Extract the full WikiTableSet description below, reproducing it word for word from start to finish.

Extracted text —

# # #

WikiTableSet

WikiTableSet is a largest publicly available image-based table recognition dataset in three languages built from Wikipedia. WikiTableSet contains nearly 4 million English table images, 590K Japanese table images, 640k French table images with corresponding HTML representation, and cell bounding boxes. We build a Wikipedia table extractor WTabHTML and use this to extract tables (in HTML code format) from the 2022-03-01 dump of Wikipedia. In this study, we select Wikipedia tables from three representative languages, i.e., English, Japanese, and French; however, the dataset could be extended to around 300 languages with 17M tables using our table extractor. Second, we normalize the HTML tables following the PubTabNet format (separating table headers and table data, removing CSS and style tags). Finally, we use Chrome and Selenium to render table images from table HTML codes. This dataset provides a standard benchmark for studying table recognition algorithms in different languages or even multilingual table recognition algorithms. You can click here for more details about this dataset.

Getting data

The Japanese part (WikiTableSet_JA) of the dataset can be downloaded in https://gofile.me/7tW9x/KMco8Gr0B.
The 750K English table images (WikiTableSet-EN750K) from the English part of WikiTableSet in https://gofile.me/7tW9x/KNLcSWpZB.
Password: WikiTableSet
The whole table images in the English part and the French part will be released soon.

# # #

Data —
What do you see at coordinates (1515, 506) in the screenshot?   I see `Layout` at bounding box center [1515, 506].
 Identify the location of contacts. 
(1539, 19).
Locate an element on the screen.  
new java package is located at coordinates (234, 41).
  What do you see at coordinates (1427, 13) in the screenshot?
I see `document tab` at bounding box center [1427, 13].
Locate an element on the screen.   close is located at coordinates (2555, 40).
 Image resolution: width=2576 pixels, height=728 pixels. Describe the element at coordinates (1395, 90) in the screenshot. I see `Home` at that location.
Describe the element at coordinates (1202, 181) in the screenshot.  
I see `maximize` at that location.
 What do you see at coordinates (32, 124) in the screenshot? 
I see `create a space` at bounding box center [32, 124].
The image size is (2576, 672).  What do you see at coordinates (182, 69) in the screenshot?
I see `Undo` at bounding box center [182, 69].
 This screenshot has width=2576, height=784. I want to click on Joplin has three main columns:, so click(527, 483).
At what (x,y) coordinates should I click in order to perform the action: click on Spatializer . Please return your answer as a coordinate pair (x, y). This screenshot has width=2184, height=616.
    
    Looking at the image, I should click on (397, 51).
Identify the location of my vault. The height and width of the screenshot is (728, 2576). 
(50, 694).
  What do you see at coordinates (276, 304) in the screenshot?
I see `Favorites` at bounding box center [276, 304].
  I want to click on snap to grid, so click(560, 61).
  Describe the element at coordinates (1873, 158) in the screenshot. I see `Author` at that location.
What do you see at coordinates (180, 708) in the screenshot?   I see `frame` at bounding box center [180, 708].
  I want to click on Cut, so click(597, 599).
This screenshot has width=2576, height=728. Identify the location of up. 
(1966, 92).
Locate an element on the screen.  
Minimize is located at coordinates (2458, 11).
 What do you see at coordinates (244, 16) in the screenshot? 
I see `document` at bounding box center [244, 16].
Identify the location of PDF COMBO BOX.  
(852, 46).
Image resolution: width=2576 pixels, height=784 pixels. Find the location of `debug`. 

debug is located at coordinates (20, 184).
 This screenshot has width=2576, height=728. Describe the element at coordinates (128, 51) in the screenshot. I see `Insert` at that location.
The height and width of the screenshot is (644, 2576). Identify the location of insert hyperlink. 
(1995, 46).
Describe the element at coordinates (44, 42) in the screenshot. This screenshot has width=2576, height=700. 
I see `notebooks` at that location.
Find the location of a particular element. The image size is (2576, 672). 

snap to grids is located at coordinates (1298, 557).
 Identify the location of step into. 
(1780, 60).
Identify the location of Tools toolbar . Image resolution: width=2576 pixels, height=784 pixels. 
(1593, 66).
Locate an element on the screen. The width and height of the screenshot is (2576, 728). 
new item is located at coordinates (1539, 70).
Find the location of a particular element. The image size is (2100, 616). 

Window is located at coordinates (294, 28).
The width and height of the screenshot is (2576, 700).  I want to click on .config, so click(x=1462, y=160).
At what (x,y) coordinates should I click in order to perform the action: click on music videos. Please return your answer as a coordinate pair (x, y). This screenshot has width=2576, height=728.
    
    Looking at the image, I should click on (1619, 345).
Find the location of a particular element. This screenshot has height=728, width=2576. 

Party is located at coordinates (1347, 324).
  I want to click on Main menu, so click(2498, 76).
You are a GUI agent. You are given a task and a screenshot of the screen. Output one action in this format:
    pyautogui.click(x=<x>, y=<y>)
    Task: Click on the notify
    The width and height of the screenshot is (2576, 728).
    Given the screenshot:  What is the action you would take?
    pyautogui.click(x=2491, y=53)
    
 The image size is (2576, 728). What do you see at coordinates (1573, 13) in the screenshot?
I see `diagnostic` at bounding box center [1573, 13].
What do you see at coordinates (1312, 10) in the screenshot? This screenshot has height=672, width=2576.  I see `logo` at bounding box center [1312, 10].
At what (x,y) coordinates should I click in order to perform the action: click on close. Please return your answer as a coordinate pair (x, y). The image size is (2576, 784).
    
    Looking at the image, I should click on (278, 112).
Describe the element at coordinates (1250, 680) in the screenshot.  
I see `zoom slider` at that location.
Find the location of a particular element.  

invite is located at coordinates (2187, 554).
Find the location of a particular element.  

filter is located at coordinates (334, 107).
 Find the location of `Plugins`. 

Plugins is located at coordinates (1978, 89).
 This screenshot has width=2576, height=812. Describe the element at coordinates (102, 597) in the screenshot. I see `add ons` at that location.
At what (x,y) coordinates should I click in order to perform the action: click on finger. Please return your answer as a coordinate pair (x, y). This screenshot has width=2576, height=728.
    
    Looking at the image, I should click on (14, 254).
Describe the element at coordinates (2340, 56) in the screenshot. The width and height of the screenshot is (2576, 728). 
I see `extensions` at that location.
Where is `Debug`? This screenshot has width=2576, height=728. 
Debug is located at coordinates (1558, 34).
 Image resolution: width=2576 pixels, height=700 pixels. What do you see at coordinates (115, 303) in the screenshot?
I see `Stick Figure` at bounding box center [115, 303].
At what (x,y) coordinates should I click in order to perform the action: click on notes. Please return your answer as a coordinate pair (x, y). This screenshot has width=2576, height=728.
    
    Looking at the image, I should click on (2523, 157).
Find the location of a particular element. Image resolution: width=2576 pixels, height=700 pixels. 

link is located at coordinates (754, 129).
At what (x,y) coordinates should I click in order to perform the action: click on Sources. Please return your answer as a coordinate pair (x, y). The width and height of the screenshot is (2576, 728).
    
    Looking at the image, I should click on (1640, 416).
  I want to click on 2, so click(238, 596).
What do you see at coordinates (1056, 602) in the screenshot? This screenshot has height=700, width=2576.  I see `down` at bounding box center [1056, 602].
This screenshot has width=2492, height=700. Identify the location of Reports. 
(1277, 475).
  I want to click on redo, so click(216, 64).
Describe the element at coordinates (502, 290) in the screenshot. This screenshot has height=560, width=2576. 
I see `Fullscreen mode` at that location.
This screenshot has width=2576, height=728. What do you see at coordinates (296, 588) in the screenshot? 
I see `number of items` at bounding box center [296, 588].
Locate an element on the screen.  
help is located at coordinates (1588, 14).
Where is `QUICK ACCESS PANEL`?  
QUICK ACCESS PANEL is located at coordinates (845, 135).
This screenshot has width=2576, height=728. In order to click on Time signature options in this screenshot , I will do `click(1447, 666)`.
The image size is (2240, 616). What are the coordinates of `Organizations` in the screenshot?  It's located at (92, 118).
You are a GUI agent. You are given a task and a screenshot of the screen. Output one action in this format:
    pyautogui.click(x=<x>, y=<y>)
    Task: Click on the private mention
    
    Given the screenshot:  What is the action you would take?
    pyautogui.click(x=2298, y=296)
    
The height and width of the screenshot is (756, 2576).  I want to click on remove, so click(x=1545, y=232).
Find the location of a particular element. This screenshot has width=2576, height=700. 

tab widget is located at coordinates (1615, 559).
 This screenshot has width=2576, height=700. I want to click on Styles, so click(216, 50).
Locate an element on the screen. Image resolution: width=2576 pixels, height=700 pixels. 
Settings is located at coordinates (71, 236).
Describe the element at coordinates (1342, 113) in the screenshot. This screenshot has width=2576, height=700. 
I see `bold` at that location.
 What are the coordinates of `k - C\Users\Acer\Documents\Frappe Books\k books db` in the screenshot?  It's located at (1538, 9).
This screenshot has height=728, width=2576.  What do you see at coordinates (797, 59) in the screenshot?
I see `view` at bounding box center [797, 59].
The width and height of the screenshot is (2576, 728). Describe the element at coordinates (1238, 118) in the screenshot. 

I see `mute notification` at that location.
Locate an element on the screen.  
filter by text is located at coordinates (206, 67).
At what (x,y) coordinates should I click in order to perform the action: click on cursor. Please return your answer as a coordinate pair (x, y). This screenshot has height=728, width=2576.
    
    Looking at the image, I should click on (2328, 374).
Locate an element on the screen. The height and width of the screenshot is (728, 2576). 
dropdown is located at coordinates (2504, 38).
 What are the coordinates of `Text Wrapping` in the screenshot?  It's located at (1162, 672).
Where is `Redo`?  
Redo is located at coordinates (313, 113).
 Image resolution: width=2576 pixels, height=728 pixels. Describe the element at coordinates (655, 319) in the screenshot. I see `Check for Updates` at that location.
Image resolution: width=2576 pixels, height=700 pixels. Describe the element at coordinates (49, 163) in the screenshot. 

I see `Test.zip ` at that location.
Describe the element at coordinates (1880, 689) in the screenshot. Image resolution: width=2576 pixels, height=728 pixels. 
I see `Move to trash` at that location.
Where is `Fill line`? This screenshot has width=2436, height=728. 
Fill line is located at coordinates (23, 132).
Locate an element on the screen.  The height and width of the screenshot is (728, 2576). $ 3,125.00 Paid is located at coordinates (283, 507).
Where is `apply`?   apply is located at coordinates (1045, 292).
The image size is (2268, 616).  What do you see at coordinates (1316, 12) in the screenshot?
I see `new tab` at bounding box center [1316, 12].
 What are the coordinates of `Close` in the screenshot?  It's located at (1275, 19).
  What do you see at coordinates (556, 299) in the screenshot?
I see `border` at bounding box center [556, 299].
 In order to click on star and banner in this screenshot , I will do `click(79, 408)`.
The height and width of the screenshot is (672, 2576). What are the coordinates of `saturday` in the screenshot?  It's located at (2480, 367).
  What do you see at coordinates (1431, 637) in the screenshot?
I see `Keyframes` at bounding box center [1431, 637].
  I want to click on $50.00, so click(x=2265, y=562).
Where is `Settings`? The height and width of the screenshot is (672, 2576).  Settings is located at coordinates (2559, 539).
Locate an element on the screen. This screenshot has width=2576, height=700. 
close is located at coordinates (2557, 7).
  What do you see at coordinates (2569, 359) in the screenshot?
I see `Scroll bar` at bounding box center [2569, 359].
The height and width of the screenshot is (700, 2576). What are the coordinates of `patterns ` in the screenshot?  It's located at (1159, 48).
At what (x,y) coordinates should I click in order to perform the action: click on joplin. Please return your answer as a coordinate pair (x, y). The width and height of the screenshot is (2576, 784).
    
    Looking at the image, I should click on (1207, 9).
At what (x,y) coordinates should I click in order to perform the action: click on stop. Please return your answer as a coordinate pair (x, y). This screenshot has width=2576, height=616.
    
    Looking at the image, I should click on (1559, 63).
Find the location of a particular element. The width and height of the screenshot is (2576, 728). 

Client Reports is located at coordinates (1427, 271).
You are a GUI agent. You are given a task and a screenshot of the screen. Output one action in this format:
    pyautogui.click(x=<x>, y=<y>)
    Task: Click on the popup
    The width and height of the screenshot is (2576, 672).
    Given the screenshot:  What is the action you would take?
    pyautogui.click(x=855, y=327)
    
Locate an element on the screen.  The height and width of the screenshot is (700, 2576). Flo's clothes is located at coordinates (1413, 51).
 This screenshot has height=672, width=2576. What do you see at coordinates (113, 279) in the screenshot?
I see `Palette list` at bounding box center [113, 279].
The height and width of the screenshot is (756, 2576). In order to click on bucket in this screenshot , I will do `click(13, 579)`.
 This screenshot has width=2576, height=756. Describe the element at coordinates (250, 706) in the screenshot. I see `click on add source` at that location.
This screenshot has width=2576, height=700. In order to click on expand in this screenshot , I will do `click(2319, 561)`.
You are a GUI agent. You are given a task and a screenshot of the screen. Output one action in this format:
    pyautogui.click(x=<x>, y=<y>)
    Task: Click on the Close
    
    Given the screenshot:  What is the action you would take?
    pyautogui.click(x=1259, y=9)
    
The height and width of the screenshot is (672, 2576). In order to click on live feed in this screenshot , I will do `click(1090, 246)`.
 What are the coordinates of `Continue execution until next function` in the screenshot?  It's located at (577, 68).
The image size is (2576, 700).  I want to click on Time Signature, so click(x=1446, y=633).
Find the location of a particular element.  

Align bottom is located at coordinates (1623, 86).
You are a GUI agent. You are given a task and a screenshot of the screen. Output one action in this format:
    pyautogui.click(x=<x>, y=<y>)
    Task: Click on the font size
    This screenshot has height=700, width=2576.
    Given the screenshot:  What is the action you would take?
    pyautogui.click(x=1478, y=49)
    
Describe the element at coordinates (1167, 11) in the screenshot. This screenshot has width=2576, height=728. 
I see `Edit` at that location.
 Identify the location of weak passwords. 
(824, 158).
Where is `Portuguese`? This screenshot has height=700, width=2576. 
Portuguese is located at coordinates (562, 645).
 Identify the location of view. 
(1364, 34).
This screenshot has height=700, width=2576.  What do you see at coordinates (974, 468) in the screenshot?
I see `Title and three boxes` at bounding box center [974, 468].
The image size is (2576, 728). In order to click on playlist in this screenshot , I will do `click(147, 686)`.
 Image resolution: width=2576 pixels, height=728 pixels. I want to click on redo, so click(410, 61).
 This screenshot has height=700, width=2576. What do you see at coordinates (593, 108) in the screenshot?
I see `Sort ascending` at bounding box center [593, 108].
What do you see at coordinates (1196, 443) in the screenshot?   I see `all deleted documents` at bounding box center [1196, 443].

# # #

Worked solution —
WikiTableSet

WikiTableSet is a largest publicly available image-based table recognition dataset in three languages built from Wikipedia. WikiTableSet contains nearly 4 million English table images, 590K Japanese table images, 640k French table images with corresponding HTML representation, and cell bounding boxes. We build a Wikipedia table extractor WTabHTML and use this to extract tables (in HTML code format) from the 2022-03-01 dump of Wikipedia. In this study, we select Wikipedia tables from three representative languages, i.e., English, Japanese, and French; however, the dataset could be extended to around 300 languages with 17M tables using our table extractor. Second, we normalize the HTML tables following the PubTabNet format (separating table headers and table data, removing CSS and style tags). Finally, we use Chrome and Selenium to render table images from table HTML codes. This dataset provides a standard benchmark for studying table recognition algorithms in different languages or even multilingual table recognition algorithms. You can click here for more details about this dataset.

Getting data

The Japanese part (WikiTableSet_JA) of the dataset can be downloaded in https://gofile.me/7tW9x/KMco8Gr0B.
The 750K English table images (WikiTableSet-EN750K) from the English part of WikiTableSet in https://gofile.me/7tW9x/KNLcSWpZB.
Password: WikiTableSet
The whole table images in the English part and the French part will be released soon.